Ling-Yuh Shyu1, Hao-Hung Tsai2, 3, Yi-Hsin Wang2, Shin-Tai Chong2, 4, Jun-Cheng Weng2, 3
1Department of Parasitology, Chung Shan Medical University, Taichung, Taiwan; 2School of Medical Imaging and Radiological Sciences, Chung Shan Medical University, Taichung, Taiwan; 3Department of Medical Imaging, Chung Shan Medical University Hospital, Taichung, Taiwan; 4Institute of Neuroscience, National Yang-Ming University, Taipei, Taiwan
Angiostrongylus cantonensis (A. cantonensis) is a zoonotic nematode parasite residing in the pulmonary arteries and brain of rats. It was first identified and described by Chen in Canton, China, and was reported to cause human diseases in 1945 in Taiwan. Now A. cantonensis is the major cause human eosinophilic meningitis in Taiwan.

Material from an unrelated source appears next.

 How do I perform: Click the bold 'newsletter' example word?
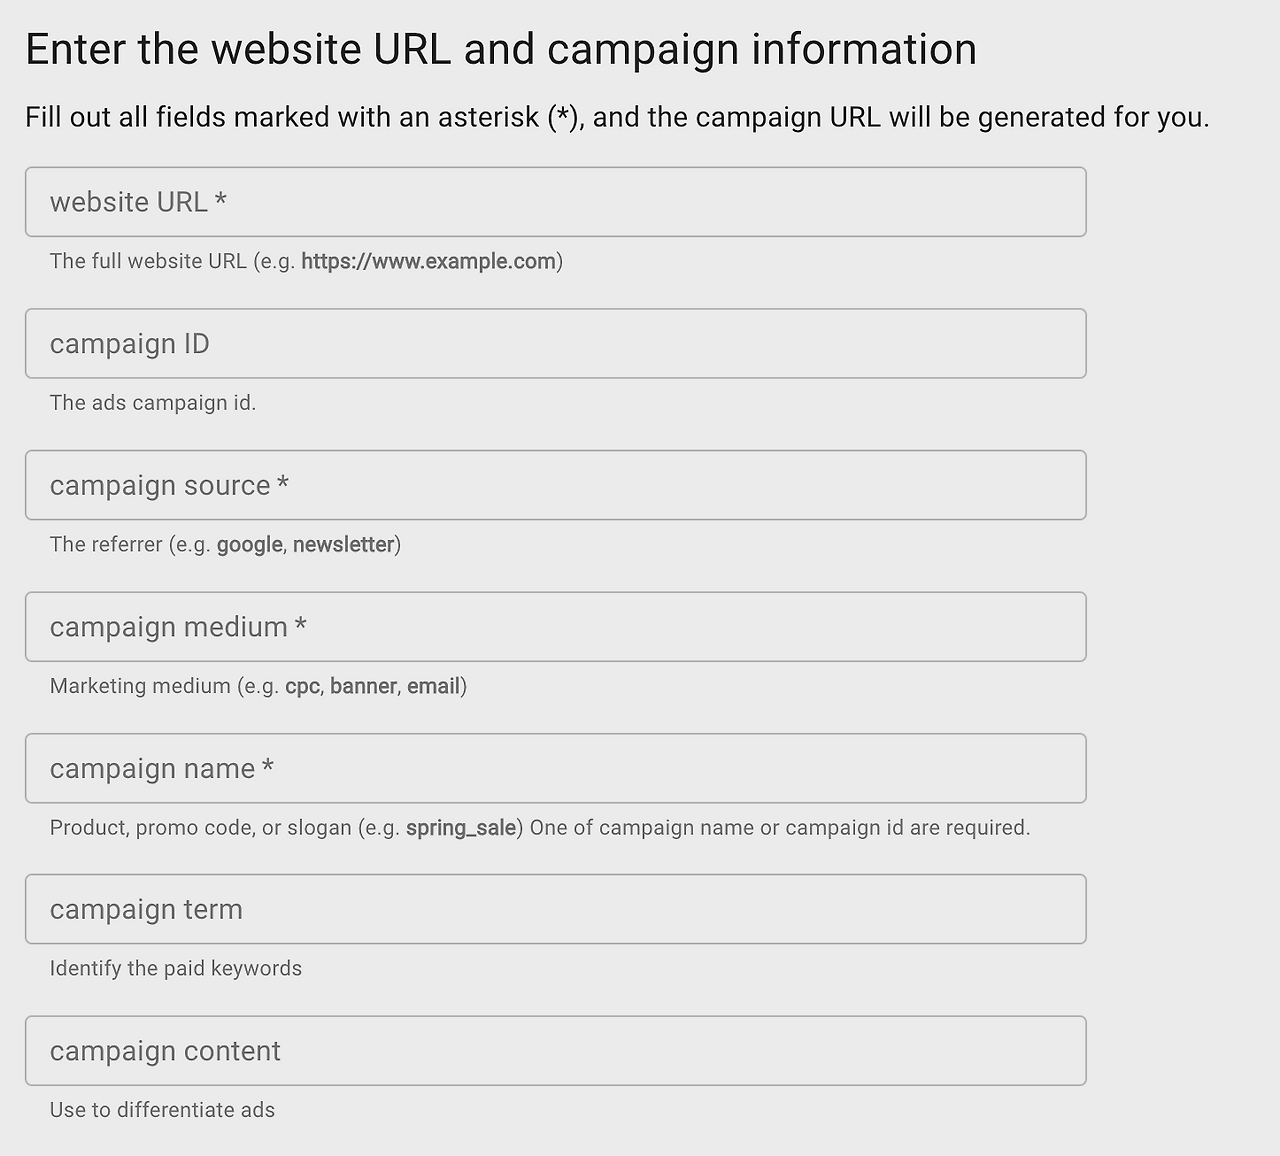click(x=343, y=545)
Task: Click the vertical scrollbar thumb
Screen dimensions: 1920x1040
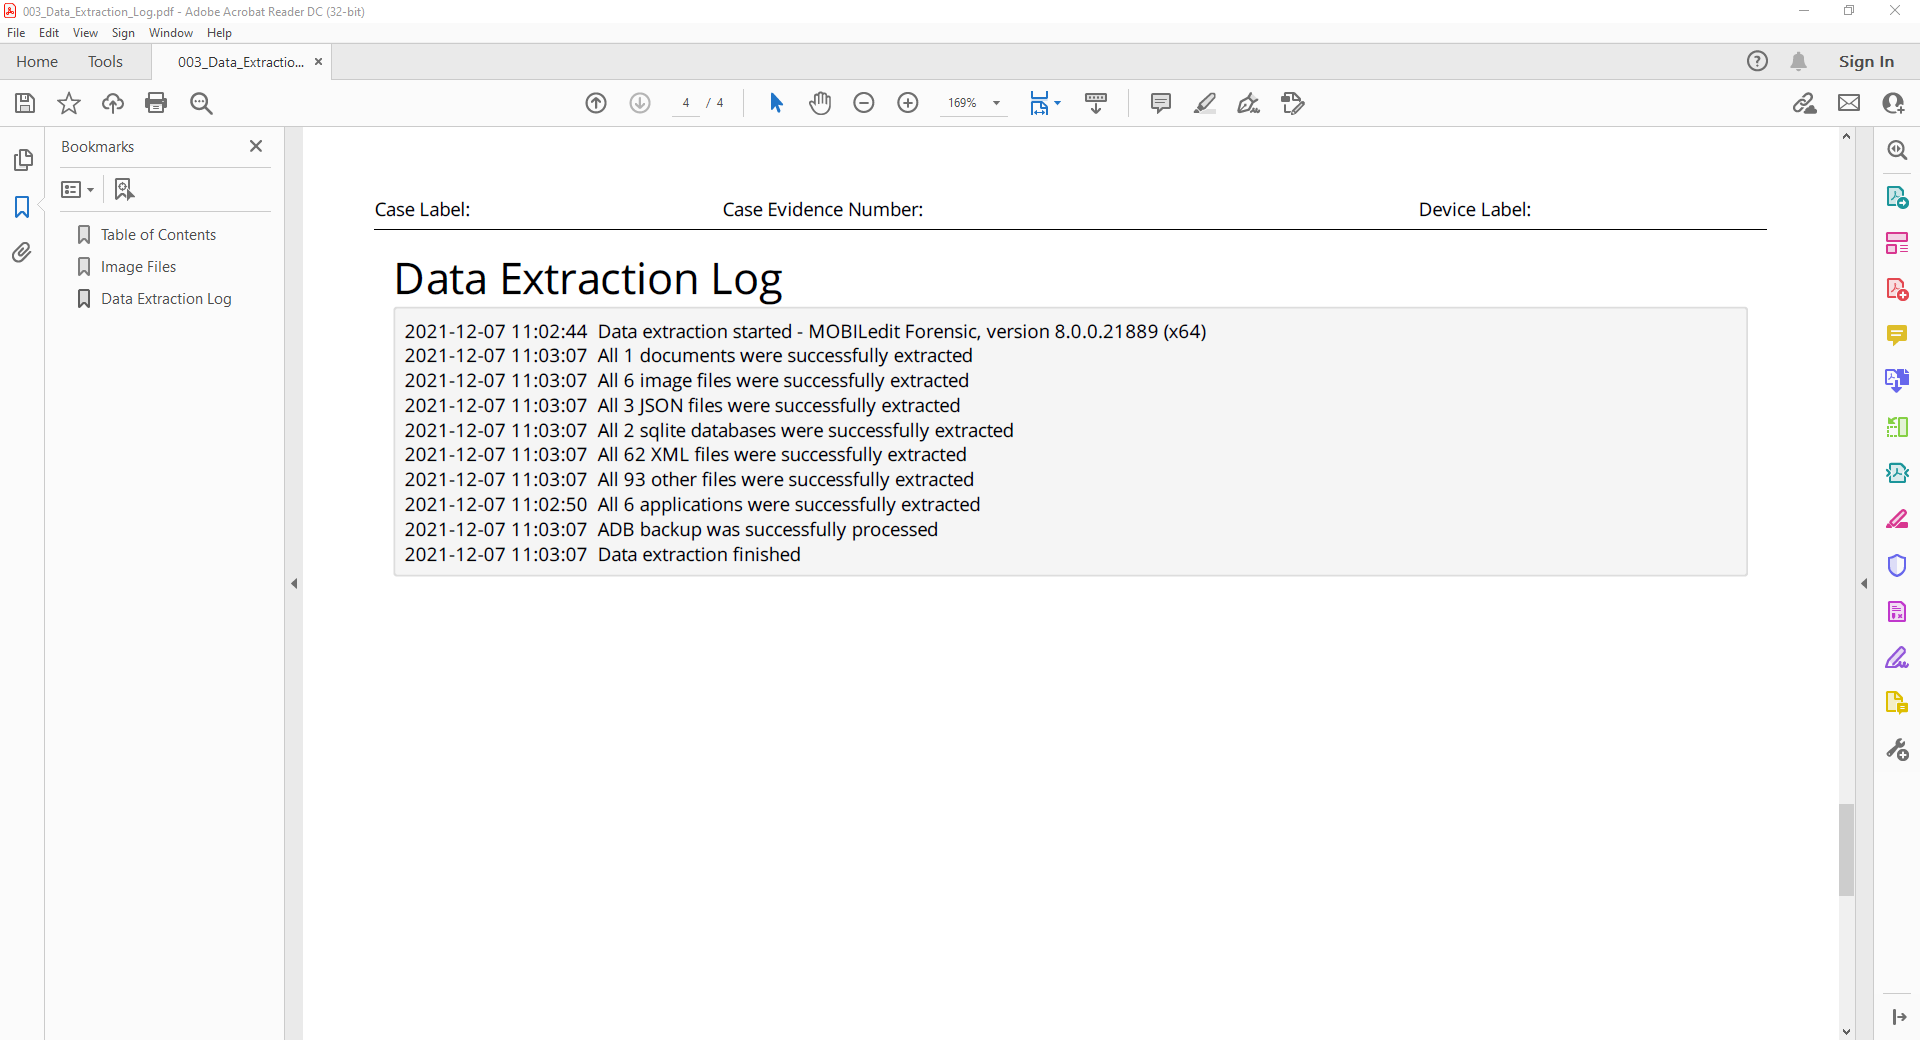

However, the features of the pathological changes in the brain were limited to diagnostic techniques. Previously the diagnosis was established by immunodiagnosis, lumbar puncture and eosinophilia examination. Fourth- or fifth-stage larvae could be found in the cerebrospinal fluid (CSF) with lumbar puncture. Improper puncture and false immune response resulted in an erroneous diagnosis. Therefore, the purpose of this study was to longitudinally monitor the lesion localization, pathological changes and angiostrongyliasis characterization of rat brain infected with different numbers of A. cantonensis larvae by MRI techniques. The results were also verified with histopathological study. The association between the clinical features of the rats and MRI findings was also addressed.